--- Testo ---
_____

L’OMS dichiara la solitudine come malattia del nostro tempo. In linea con questa posizione sono i
risultati di una metanalisi (Holt-Lustand, Smith e Layton 2010), che rivelano come la mancanza di
relazioni sociali sia un fattore di rischio importante sulla mortalità. Studi evidenziano che una
connessione diretta tra solitudine e morte prematura.
O. Winfrey, che si interessa di tendenze e di bisogni, qualche anno fa appoggiò un’iniziativa salutista
che si chiamava “Just say hello”: ti basta salutarmi, dirmi ciao, non ignorarmi, la solitudine si può
sconfiggere anche con due parole scambiate mentre stai in fila alla cassa del supermercato.
Il senso di solitudine stava già diventando un’epidemia prima del tempo di covid-19 con relazioni
sociali che si stanno plasmando ai social, al virtuale, tanto da generare nuove figure di business come
gli influencer. In correlazione si evidenzia lo sviluppo di patologie psicofisiche. Diversi studi PNEI
affermano che uno strumento di cura fondamentale che “disinfiamma” è la relazione tra esseri umani.
Siamo di fronte ad una grande contraddizione e bisogna intervenire sul sistema Sé in maniera
profonda, sui suoi Funzionamenti alla base dei sintomi.
Osservare e intervenire in ottica Funzionale
Quali saranno gli effetti sociali della pandemia? Se la paura portasse ad una abitudine al
distanziamento dagli altri? Esiste il rischio post pandemia che si instauri una maggiore tensione
relazionale, maggiore diffidenza, maggiore preoccupazione su ogni forma di contatto corporeo con
ovvie conseguenze. Come possiamo prospettarci la qualità delle relazioni sociali? Le persone
rinunceranno all’abbraccio o alla mano sulla spalla che produce emozioni e ormoni di benessere, che
ci rende parte di una comunità, che porta sollievo nei momenti di sconforto e che preserva i
Funzionamenti del Contatto, della Condivisione, della Tenerezza e Necessità dell’altro?
Questo microscopico nemico ha il potere di frammentare e sgretolare certezze ed equilibri
probabilmente già precari, reazioni diverse si sviluppano sulla base dello stato dei Funzionamenti di
fondo di ciascun individuo; possono emergere disfunzionamenti già corrotti o collassare quelli già
deteriorati da esperienze infantili. Già lo sviluppo di tecnologie quali app di messaggistica, social e
piattaforme di comunicazioni stavano conducendo ad una distorsione del Funzionamento del
Contatto. Andavamo verso il narcisismo del soddisfacimento dei propri bisogni, già si era rarefatta la
capacità di Condividere, di avvertire la Necessità dell’altro; si avvertiva già la tendenza verso una
dimensione di chiusura, di paura del confronto, il rischio è anche di maggior aggressività. Chiederci
se tutto questo possa esasperarsi è di fondamentale importanza per tentare di prevenire ulteriori
alterazioni di massa, bisogna intervenire su quei Funzionamenti che più facilmente si potrebbero
inquinare ad opera di solitudine e paura.

_____

--- Dati disponibili ---
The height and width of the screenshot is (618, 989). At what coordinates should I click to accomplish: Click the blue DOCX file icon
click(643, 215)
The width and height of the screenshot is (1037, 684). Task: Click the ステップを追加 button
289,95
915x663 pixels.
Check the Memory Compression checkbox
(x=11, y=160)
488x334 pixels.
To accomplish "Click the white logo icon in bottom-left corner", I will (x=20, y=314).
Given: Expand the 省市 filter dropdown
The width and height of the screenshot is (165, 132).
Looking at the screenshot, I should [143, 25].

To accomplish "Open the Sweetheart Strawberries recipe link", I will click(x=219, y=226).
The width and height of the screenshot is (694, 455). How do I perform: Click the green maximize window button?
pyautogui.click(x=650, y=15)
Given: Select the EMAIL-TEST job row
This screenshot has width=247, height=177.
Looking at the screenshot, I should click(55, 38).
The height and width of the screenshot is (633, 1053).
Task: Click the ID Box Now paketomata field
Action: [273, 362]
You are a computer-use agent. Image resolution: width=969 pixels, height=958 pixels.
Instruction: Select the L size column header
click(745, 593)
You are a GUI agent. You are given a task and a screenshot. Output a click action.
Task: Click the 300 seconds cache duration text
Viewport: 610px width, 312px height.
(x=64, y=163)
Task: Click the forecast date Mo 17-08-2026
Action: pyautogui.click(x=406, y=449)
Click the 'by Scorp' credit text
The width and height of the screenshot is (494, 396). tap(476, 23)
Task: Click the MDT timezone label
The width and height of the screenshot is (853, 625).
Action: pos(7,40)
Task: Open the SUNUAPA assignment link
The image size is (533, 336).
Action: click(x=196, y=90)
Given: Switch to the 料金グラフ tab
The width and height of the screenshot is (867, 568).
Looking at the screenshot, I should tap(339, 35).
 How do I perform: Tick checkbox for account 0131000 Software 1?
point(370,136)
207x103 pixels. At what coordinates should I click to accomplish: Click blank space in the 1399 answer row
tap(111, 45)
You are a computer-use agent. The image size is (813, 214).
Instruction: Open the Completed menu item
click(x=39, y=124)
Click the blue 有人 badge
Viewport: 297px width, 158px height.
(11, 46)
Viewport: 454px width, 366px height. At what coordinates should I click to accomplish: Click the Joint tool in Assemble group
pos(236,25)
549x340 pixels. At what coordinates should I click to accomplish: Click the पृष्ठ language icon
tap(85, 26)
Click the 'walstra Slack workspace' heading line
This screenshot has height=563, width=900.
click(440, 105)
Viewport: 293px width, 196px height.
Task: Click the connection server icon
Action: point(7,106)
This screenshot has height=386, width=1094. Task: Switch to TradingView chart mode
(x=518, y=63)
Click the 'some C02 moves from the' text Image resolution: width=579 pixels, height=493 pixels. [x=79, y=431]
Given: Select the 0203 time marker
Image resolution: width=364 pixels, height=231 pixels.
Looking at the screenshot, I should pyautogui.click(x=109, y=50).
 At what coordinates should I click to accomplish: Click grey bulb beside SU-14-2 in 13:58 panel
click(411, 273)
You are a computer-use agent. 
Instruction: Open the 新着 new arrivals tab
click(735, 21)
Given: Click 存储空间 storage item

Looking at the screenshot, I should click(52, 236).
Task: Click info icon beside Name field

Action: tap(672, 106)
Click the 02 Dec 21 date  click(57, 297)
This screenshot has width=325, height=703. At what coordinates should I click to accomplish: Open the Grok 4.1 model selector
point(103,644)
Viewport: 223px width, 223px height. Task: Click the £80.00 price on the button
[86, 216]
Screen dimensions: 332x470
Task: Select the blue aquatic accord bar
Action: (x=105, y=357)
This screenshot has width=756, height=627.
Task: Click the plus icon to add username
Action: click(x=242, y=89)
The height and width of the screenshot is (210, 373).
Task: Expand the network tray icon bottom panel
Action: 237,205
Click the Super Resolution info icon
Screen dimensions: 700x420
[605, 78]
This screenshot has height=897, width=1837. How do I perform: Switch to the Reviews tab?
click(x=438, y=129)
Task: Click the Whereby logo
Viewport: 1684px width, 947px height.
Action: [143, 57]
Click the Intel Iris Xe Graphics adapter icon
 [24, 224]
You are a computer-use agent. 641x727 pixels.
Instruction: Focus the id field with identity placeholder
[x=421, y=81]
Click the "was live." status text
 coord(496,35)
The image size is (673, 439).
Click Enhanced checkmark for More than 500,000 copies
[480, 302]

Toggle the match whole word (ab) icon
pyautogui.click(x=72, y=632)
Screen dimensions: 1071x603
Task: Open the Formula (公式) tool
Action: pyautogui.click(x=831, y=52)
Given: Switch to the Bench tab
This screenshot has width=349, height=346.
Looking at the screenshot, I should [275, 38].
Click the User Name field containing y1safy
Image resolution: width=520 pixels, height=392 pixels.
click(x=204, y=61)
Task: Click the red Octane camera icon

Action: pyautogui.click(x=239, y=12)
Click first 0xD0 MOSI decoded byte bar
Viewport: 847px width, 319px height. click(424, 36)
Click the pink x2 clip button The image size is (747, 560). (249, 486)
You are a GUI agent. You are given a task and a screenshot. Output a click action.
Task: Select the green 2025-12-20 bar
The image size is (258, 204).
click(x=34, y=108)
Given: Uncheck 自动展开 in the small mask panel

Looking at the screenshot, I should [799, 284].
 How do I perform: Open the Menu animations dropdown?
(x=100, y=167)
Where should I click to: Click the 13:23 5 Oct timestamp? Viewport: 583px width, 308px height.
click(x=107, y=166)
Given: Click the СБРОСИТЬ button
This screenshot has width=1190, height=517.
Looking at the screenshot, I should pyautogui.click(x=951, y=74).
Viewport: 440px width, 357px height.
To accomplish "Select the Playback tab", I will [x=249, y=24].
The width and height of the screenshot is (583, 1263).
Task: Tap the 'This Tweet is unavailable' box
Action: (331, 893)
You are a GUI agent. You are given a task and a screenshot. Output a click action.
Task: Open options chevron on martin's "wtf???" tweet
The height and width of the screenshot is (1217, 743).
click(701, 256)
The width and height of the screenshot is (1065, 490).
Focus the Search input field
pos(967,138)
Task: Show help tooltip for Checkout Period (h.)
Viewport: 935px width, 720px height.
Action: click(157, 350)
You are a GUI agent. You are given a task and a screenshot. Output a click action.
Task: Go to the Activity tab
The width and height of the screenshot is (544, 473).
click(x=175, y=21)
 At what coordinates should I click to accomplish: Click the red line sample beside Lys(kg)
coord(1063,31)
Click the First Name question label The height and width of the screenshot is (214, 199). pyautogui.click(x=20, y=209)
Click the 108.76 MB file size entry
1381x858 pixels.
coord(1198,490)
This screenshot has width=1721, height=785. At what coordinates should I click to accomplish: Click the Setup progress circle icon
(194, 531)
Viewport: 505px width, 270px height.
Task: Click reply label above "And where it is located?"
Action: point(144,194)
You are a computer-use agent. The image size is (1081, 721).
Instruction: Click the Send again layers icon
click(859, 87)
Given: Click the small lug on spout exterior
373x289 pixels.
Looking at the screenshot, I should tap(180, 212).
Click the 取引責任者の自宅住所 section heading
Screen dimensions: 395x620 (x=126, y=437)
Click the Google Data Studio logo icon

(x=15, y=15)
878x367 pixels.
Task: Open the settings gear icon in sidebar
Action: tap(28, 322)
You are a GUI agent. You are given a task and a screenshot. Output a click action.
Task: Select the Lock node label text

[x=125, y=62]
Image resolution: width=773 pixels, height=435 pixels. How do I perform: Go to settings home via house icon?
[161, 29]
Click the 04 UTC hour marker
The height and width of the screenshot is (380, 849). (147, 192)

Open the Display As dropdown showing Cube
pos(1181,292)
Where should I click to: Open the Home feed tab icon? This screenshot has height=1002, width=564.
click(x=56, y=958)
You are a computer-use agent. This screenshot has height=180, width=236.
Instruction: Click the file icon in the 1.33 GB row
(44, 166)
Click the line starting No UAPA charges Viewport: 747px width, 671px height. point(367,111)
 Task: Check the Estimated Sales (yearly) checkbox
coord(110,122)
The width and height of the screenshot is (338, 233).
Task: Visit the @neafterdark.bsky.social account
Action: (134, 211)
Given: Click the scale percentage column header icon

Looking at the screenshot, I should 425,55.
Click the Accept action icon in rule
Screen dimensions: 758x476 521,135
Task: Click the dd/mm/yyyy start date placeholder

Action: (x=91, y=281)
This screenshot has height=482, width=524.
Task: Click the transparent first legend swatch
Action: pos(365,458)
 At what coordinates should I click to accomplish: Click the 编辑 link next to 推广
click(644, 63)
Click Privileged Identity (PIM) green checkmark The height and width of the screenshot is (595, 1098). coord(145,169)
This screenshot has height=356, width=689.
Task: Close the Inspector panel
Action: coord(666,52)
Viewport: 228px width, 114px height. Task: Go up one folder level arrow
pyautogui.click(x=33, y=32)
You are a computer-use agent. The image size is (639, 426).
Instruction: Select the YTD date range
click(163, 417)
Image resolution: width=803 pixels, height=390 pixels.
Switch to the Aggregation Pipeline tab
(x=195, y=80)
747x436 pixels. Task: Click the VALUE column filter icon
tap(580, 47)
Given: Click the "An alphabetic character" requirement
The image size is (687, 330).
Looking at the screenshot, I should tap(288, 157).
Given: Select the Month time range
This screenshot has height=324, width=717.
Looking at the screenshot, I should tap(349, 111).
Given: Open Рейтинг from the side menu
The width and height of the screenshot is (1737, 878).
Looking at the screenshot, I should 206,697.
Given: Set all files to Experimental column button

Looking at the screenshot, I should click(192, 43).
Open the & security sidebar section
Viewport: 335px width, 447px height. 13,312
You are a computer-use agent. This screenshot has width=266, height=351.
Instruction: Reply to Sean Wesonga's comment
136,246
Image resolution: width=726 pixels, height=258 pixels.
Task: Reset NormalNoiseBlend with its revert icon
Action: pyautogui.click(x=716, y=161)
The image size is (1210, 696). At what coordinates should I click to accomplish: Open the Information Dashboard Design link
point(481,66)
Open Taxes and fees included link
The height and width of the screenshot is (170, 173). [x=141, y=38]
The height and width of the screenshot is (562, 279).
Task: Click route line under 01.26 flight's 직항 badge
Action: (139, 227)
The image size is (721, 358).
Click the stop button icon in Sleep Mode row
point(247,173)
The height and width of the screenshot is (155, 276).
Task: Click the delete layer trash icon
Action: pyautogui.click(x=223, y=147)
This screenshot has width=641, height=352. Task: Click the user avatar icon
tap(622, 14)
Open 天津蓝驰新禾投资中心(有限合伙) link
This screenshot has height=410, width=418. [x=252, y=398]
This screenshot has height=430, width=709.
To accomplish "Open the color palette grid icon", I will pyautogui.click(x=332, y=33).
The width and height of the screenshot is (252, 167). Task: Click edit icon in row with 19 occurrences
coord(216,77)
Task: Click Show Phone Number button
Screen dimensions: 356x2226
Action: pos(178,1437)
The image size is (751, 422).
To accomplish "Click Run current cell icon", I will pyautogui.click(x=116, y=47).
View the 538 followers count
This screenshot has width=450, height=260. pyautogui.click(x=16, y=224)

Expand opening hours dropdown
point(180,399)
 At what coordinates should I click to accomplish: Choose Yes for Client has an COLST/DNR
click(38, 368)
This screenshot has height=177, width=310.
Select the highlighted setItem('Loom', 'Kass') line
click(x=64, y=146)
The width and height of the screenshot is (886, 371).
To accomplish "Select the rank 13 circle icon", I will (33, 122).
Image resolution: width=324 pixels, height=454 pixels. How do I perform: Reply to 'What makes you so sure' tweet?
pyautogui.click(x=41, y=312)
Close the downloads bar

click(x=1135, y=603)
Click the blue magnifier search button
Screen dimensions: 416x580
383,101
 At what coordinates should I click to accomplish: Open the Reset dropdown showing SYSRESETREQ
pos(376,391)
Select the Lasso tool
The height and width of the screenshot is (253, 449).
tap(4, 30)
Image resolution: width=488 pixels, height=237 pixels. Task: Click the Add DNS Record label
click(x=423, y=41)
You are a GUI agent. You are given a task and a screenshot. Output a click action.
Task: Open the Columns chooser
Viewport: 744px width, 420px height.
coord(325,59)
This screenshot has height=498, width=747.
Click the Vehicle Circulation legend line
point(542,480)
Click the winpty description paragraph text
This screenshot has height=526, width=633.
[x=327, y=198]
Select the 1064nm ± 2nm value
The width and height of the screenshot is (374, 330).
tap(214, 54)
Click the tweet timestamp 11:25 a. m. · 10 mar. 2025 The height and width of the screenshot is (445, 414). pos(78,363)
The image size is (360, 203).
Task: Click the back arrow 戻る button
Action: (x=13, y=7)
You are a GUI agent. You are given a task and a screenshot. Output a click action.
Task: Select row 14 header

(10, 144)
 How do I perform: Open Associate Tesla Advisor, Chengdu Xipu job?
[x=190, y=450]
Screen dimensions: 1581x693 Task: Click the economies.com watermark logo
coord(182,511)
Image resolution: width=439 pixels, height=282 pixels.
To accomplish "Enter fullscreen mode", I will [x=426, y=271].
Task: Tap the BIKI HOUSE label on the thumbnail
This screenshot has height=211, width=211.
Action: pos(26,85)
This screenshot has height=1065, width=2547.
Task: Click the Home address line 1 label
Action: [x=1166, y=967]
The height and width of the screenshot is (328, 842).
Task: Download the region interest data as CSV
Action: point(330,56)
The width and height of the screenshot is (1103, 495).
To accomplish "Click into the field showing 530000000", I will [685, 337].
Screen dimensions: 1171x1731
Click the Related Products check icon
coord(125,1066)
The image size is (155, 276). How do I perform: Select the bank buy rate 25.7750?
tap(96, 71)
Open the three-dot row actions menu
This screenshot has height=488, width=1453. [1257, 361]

_____

--- Compito assegnato A ---
Stabilisci se ciascuna affermazione concorda con il testo sulla solitudine: (i) l’OMS considera la solitudine una malattia del nostro tempo; (ii) il senso di solitudine ha cominciato a diffondersi come un’epidemia solo dopo il covid-19; (iii) secondo diversi studi PNEI la relazione tra esseri umani è uno strumento di cura che “disinfiamma”. Per ognuna rispondi sì o no e cita le parole del testo che lo dimostrano.
--- Compito assegnato B ---
Elenca tutti i Funzionamenti che, secondo il testo sulla solitudine, l’abbraccio o la mano sulla spalla preservano.
--- Compito assegnato C ---
Per favore, prosegui il testo sulla solitudine dopo la sua ultima frase.
Le voci qui non hanno alcun ruolo.

--- Risultato del compito A ---
(i) Sì: "L’OMS dichiara la solitudine come malattia del nostro tempo".
(ii) No: "Il senso di solitudine stava già diventando un’epidemia prima del tempo di covid-19".
(iii) Sì: "Diversi studi PNEI affermano che uno strumento di cura fondamentale che “disinfiamma” è la relazione tra esseri umani".

--- Risultato del compito B ---
- Contatto
- Condivisione
- Tenerezza
- Necessità dell’altro

--- Risultato del compito C ---
È facile supporre che chi era già in difficoltà ne risentirà maggiormente. Molto probabilmente le
difficoltà relazionali di chi aveva già carenza al Contatto, alla Condivisione, a fare Alleanza, a sentire
la Necessità dell’altro, a Fidarsi potranno acuirsi, cioè i Funzionamenti che risultavano già carenti
rischiano di diventare ancora più limitati.
Per mettere in atto strategie di aiuto è necessario un’ottica per inquadrare il disagio. A noi psicologi
il compito responsabile di essere in grado di comprendere per fronteggiare non solo l’emergenza ma
più ancora la cronicità.
Il trattamento deve fondarsi sulla base delle radici del malessere, dobbiamo valutare il funzionamento
complessivo non basato né sui sintomi né sui comportamenti, ma sui Funzionamenti, e fornire alle
persone in emergenza esperienze correttive e contenitive.
La terapia è concepita, quindi, come direttiva nel senso che il terapeuta non lascia accadere le cose
casualmente ma se ne assume completa responsabilità e direzionalità, deve sapere esattamente dove
vuole condurre il paziente con l’ausilio di metodi rivolti all’unitarietà della persona, rivolta a tutti i
suoi piani e livelli psicocorporei.
Strategie, modalità e setting di aiuto
In momento di emergenza da Covid-19 ho dovuto utilizzare un nuovo setting, quello on line e
riadattare alcune modalità e tecniche. Anche lavorando on line ho utilizzato sempre direttrici
psicocorporee interconnesse: ad esempio lavorare sui bisogni non staccato dal Funzionamento delle
sensazioni che gioca un ruolo fondamentale. Riportare le persone a sentire i sapori del cibo e del vino
in modo corretto, riattivare il gusto e il disgusto per la loro funzione originaria discoperta, conoscenza
ed evitamento di ciò che è tossico per il corpo, saper riconoscere e distinguere tra la fame, il desiderio
di cibo grasso per motivi di stress, il desiderio di cibo cremoso per gratificazione emotiva, ecc. sono
tutti validi modi per aiutare a chiarire le sensazioni corporee profonde, riattivare processi fisiologici
e sviluppare nuove modalità di contatto con se stessi.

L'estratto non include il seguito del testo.